Das kostet Zeit: Die Basis soll´s richten

 

Von Wolfgang Molitor

 

Manchmal glauben vom Wähler brutal abgestrafte Parteien, mit einem personellen Neuanfang schon den Großteil einer unvermeidlichen und notwendigen Reformarbeit erledigen zu können. Das eine oder andere neue Gesicht neben den unverbesserlichen Dauerbrennern müsste demnach genügen, den abhanden gekommenen Wählern und Wählerinnen glaubhaft zu versichern, dass man die schmerzende Botschaft begriffen, verinnerlicht und umgesetzt habe.

 

Die CDU scheint diesen Weg einzuschlagen. Stolz mit einer für die Bundespartei erstmals ins Auge gefassten Mitgliederbefragung. Sie soll dann der Union auch strukturell ein moderneres Profil, den glaubhaften Anschein einer echten Basispartei verpassen.  Klingt damit der ziemlich einvernehmlich zu vernehmende Ruf nach einer meinungsbildenden Einbeziehung der sogenannten Basis in schwarzen Kreisen nicht tatsächlich revolutionär, aufrüttelnd einer (besseren) Zukunft zugewandt?

 

Man kann die ehrliche wie aufgesetzte Erleichterung nachvollziehen, mit der die Parteispitze jetzt vor die Öffentlichkeit tritt, um lächelnd stolze Zuversicht auszustrahlen: Seht her, sagt ein jeder, der sich dazu aufgerufen fühlt: wir melden uns zurück! Als ob das so leicht wäre und so schnell ginge.
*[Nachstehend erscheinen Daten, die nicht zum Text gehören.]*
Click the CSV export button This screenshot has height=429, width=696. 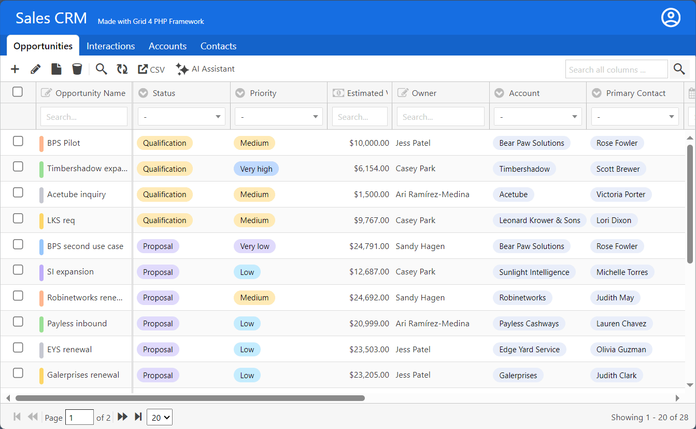[x=151, y=69]
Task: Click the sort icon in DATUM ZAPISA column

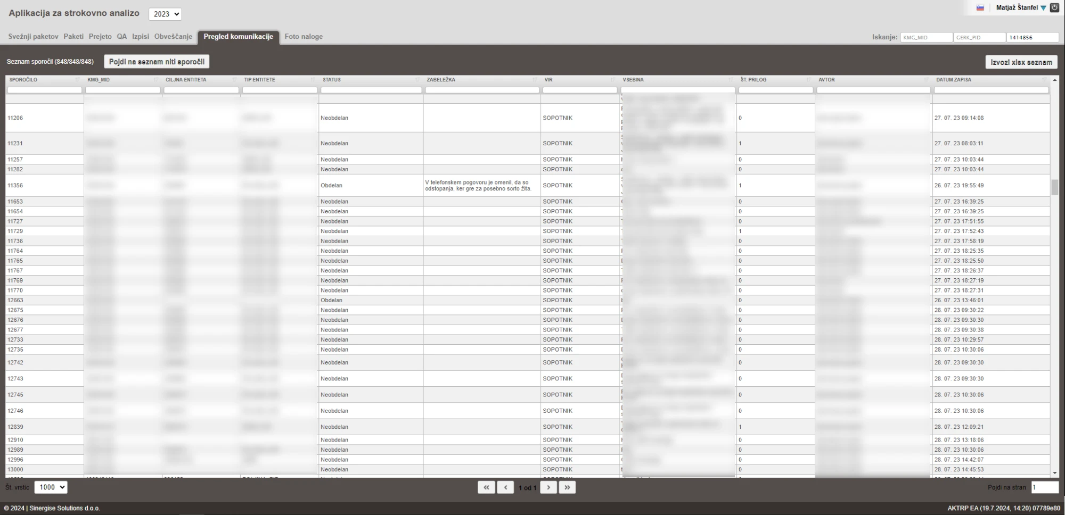Action: pyautogui.click(x=1044, y=80)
Noch deutet nichts darauf hin, in welche Richtung es mit einem neuen und erhofften Zugpferd an der Parteispitze – wenn es denn wirklich so kommen sollte – gehen könnte. Noch sieht es danach aus, dass nach dem ersehnten Neuanfang die alten Differenzen der unterschiedlichen Parteiströmungen auch in eine veränderte Führungsspitze transferiert werden. Noch fehlt es an einer inhaltlichen Ausrichtung, die aus dem Wahldebakel in den vermutlich mindestens nächsten vier Oppositionsjahren alte Wählerschichten zurückholt und neue Anhänger mobilisiert.  Und es ist fraglich, ob eine eilige Mitgliederbefragung dabei wirklich eine große Hilfe sein kann.

 

Falsche Basiseinschätzungen

 

Dennoch: Es hätte jetzt alles schnell gehen müssen. Sich mitten in der Phase einer neufarbigen Bundesregierung weg zu ducken, um sich zunächst recht diffus mit sich selbst zu beschäftigen, ist ein weiteres Armutszeugnis. Gewiss: Ohne eine rücksichtslose gesamtheitliche Bilanz des historischen Absturzes ist ein kraftvoller Aufbruch nicht möglich. Wozu nicht zuletzt das deutliche Eingeständnis gehört, mit dem Wahlkampf und der Kandidatenaufstellung gerade fahrlässig die Stimmung an der Basis falsch eingeschätzt, wenn nicht gar eigensinnig ignoriert zu haben.

 

Aus dieser Not will die CDU jetzt eine Tugend machen.  In der zweiten Januarhälfte soll es dann die Basis richten. Sie soll schnellstens befragt werden, um auf einem Bundespartei ein neues Führungsteam zu berufen und durchzustarten. Dass sich die in der Befragung angetretenen Verlierer dann nicht trotzdem zur Wahl stellen, zählt zu den Grundvoraussetzungen eines parteiprägenden Votums, das nicht nur die „Unten“-Stimmung vermittelt, sondern tatsächlich personelle Weichen stellt, über die der inhaltliche Zug ohne weiteren Achsenbruch auf neuen Gleisen rollen kann.

 

Noch gönnt sich die CDU reichlich Zeit, um Kandidaten und ihren Absprachen Raum zu geben. Um fast ein Vierteljahr zu vergeuden für – unvermeidliche – Eitelkeiten und Finessen.  Am Ende dann doch leicht verzagt und etwas mutlos, vom eigenen Schwung so überrascht wie überfordert.

 

In Kürze werden sich die Bewerber zeigen, und mit klaren Kanten den von ihnen verkörperten Kurs vorstellen müssen. Dann steht der CDU der schwierige Teil der Erneuerung bevor: dem Wahlvolk nicht nur zu sagen, mit wem sie wieder die Mehrheit gewinnen will – sondern warum.